Poster Board Number: 740

E05-01 - Formative Evaluation of Pictorial Methods for Portion Size Estimation in Malawi

Sunday, Jun 10
8:00 AM – 6:00 PM

Abstract Category: Nutritional Epidemiology – Innovation and Validation of Detiary Assessment Tools and Their Applications

Keywords: Dietary assessment tools, portion size estimation, pictorial literacy, low-resource settings

Objectives: Current dietary recall methods used in low-resource settings are prone to errors in portion size estimation. This study investigated the preference for, ease of use perceptions, and accuracy of visual variables in portion size estimation aids (PSEAs) for dietary recall in Malawi. Visual variables tested included food shapes versus photos, number of portion size options, photo angle, and simultaneous versus sequential portion size image presentation.


Methods:
Ninety-six women 18-45 years of age served themselves portions of five foods (groundnuts, bananas, nsima, bean relish, vegetable relish) and water, which were weighed before and after consumption. We administered a meal recall using a digital or printed PSEA thirty minutes after eating and assessed participants' preferences for and ease of use perceptions of the PSEAs through a structured interview. Across participants and foods, we calculated the percentage of PSEA selections within 20% of the actual gram weight of food or water consumed.


Results:
Participant preference and ease of use perceptions favored photos, 45-degree photo angle, and simultaneous presentation. Three and five portion sizes had similar preference and ease of use perceptions, but three portions were slightly more accurate than five (28% versus 25% within 20% of actual gram weight). A 45-degree versus 90-degree photo angle was more accurate (35% versus 25%), as was a simultaneous versus sequential presentation of images (41% vs. 31%). Accuracy was similar for other visual variables.

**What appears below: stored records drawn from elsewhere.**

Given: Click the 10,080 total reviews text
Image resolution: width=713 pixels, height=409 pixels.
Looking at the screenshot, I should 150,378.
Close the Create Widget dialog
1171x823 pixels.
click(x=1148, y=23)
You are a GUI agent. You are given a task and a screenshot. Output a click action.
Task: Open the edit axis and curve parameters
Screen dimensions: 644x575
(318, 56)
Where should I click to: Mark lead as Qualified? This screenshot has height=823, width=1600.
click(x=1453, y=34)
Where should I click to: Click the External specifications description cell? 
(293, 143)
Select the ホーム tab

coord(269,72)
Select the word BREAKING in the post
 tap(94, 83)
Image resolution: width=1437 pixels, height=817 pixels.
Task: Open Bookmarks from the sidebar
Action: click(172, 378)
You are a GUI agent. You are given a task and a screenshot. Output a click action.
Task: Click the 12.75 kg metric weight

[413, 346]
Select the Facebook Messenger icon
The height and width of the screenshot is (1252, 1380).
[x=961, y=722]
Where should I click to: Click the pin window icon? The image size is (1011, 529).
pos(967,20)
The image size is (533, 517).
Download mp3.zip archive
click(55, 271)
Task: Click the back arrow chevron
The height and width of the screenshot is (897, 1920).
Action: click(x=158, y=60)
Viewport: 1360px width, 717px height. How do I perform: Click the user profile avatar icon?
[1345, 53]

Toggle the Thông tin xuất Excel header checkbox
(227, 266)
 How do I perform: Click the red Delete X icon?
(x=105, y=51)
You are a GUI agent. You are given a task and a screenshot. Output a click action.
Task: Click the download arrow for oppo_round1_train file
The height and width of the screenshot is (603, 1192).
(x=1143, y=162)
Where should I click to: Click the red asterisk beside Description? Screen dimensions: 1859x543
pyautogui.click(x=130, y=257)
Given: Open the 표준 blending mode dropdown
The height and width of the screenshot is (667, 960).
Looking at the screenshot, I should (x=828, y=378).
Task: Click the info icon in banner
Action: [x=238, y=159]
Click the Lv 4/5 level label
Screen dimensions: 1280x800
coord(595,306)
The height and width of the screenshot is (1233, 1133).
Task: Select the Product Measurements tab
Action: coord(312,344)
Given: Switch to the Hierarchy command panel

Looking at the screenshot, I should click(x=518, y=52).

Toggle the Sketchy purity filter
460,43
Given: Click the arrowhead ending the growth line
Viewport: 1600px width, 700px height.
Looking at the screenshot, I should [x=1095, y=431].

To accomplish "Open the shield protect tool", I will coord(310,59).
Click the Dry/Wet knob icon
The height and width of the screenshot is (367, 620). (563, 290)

Differences in preference and ease of use perceptions between digital and printed PSEAs were inconclusive, but will be further tested in an upcoming validation study.


Conclusions:
Results indicate PSEA visual variables can be optimized to improve participants' experiences during and enhance accuracy of dietary recalls. Results of this formative evaluation and the planned validation study can inform the development of PSEAs for dietary intake data in low-resource settings.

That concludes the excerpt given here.